== Provided material ==
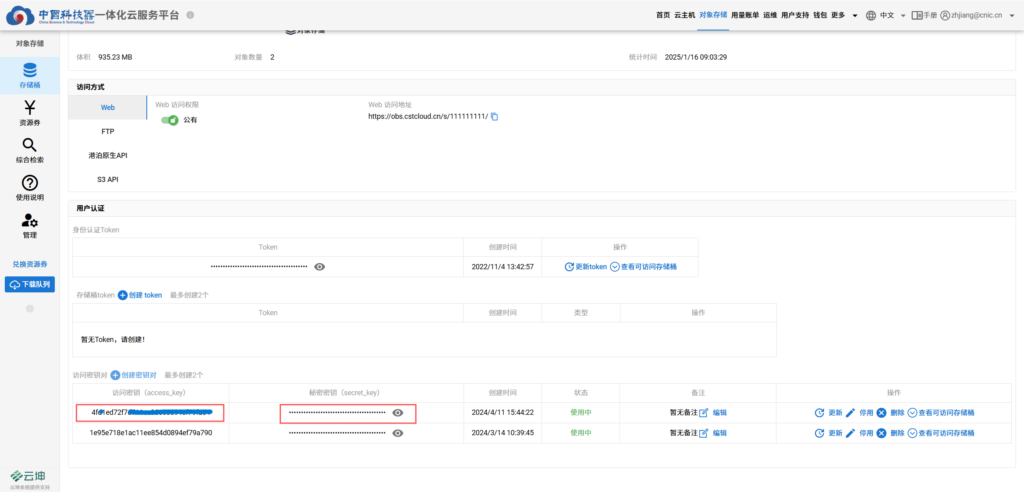1024x492 pixels.
Task: Reveal the identity auth Token value
Action: [319, 267]
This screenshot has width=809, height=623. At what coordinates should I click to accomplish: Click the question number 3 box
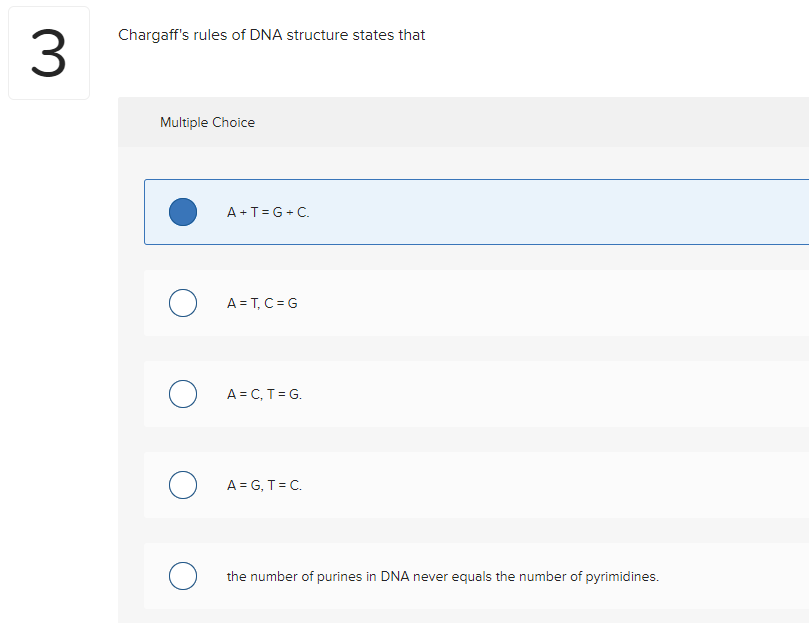(49, 54)
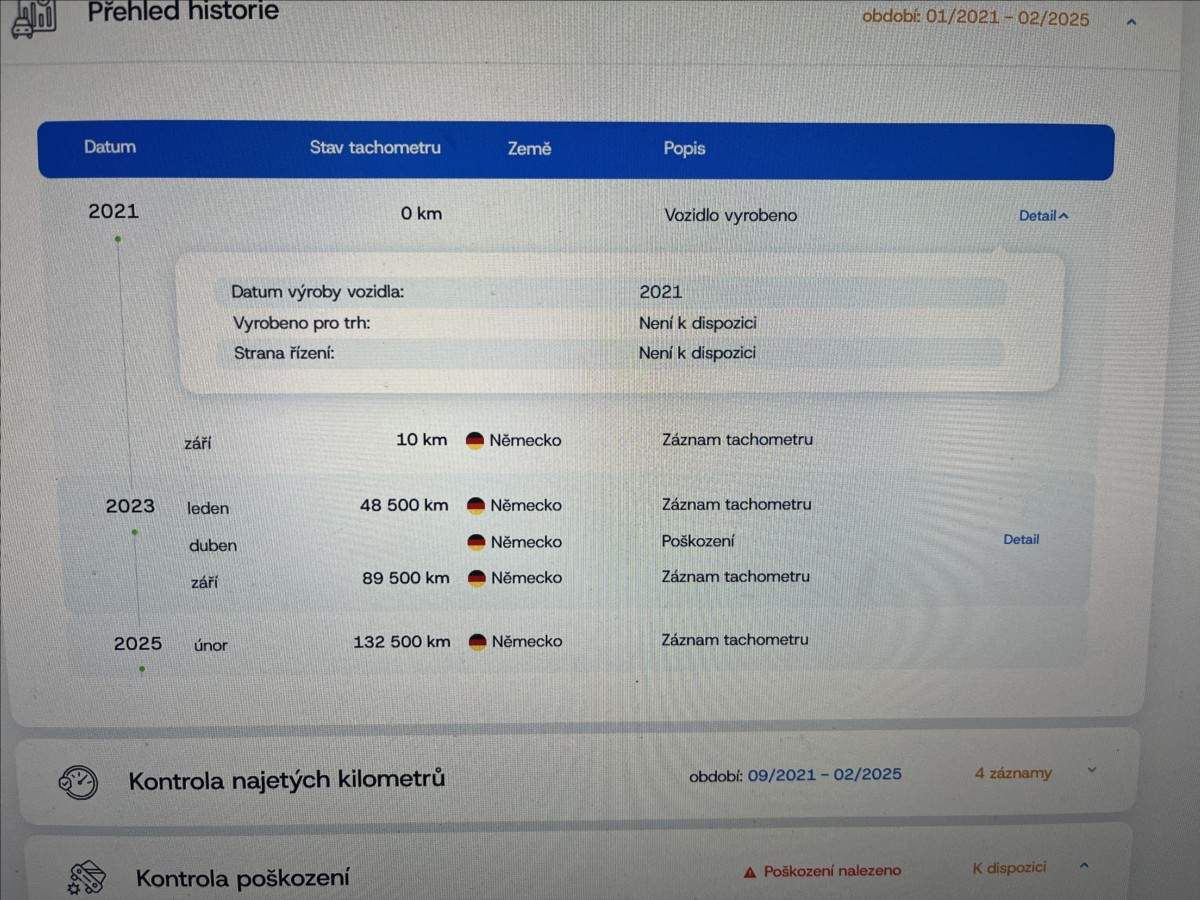This screenshot has width=1200, height=900.
Task: Click the green timeline dot under 2023
Action: 135,532
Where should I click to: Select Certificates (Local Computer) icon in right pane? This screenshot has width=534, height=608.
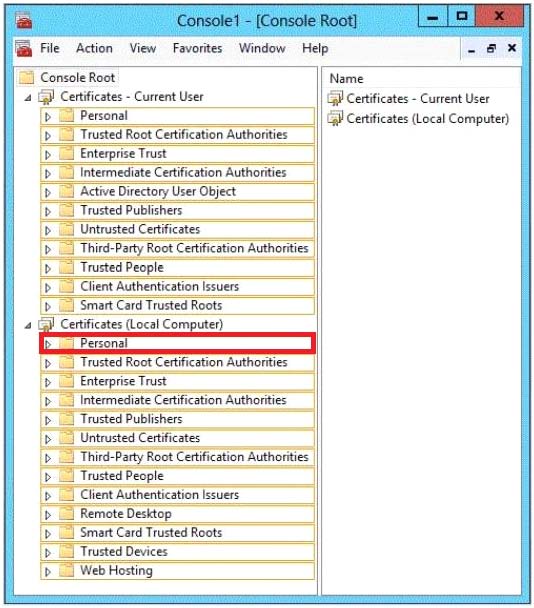[335, 118]
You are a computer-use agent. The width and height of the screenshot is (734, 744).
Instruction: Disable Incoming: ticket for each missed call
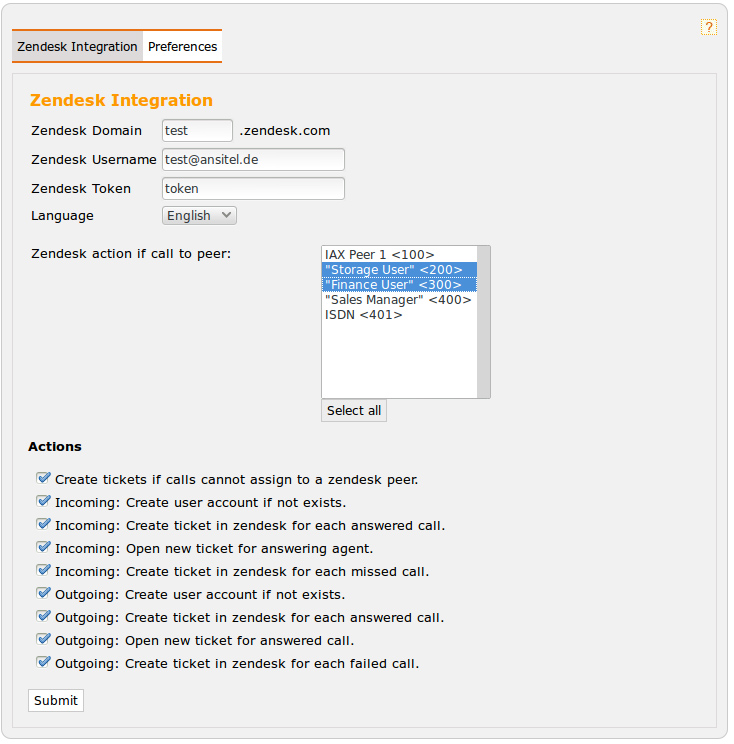[x=43, y=571]
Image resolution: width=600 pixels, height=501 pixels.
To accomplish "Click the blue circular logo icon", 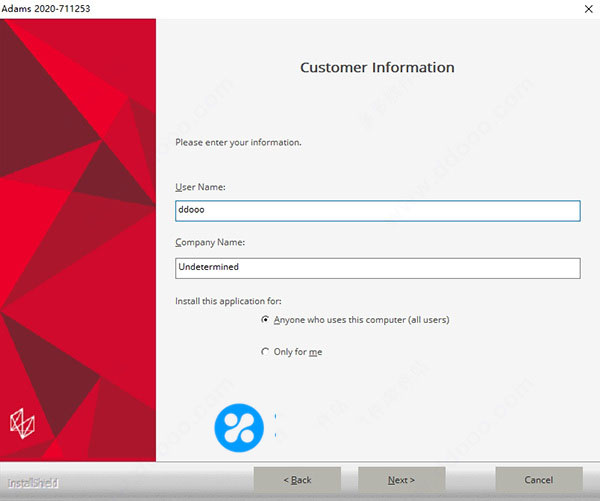I will coord(239,426).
===
_Problem statement_: Please repeat the lines from the line with "This screenshot has width=809, height=623." up to and including the line with "Action: 135,532", substituting "question number 4" for "question number 3" and changing nothing else. Omit the pictures.

_In response_:
This screenshot has width=809, height=623. At what coordinates should I click to accomplish: Click the question number 4 box
(49, 54)
This screenshot has width=1200, height=900.
Task: Click the green timeline dot under 2023
Action: 135,532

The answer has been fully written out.